SpaceX quiere llevar las bases de datos a la órbita: el vacío no refresca y eso es solo el principio
El vacío no tiene aire que mueva el calor. Solo radiación. Y aun así, el último anuncio de SpaceX pasa por instalar centros de datos en el espacio. La idea suena a ciencia ficción, pero tiene un problema físico de partida: los microchips necesitan refrigerarse y en el espacio no hay convección. La paradoja es que las temperaturas pueden ser muy bajas, pero sin aire que disipe el calor, los equipos se fríen. Una de las soluciones que se barajan son radiadores orientados a la sombra, y para alimentarlos harían falta paneles solares que apenas rinden 1.300 vatios por metro cuadrado.
El problema de enfriar el vacío
La física no perdona. En el espacio solo se puede disipar calor por radiación, lo que obliga a instalar grandes superficies térmicas. Además, la radiación solar de alta energía y los rayos cósmicos pueden freír cualquier electrónica. Mientras tanto, el proyecto llega con la valoración de SpaceX en un billón de dólares, una cifra que muchos consideran puro bombo. La empresa sigue siendo deficitaria, y la comparación con Tesla, que vale el triple que Toyota vendiendo menos coches, alimenta la sospecha de que el anuncio es un movimiento para sostener la cotización.
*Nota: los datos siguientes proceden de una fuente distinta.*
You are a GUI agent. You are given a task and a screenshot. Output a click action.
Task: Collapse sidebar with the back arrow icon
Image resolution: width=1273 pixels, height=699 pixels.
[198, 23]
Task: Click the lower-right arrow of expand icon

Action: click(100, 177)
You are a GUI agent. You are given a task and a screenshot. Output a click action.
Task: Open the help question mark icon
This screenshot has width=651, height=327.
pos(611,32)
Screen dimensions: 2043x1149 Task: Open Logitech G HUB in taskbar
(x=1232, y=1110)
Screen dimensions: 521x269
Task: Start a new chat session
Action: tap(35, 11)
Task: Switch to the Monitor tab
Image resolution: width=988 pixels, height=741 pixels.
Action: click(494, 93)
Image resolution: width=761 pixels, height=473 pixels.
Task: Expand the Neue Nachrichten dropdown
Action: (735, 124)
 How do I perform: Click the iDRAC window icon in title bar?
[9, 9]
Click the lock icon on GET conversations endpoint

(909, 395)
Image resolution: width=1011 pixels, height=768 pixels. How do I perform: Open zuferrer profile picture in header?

¿Negocio o humo para inversores?
Técnicamente, la idea podría ejecutarse. La rentabilidad es otra historia: un fallo en un servidor orbital requeriría enviar a un astronauta a repararlo, con un coste descomunal. El consenso entre los escépticos es que Musk sabe entretener a la parroquia, pero que esto es más bien un cuento chino. La respuesta aún no existe. Lo que está claro es que el espacio, como negocio, sigue siendo territorio del hype.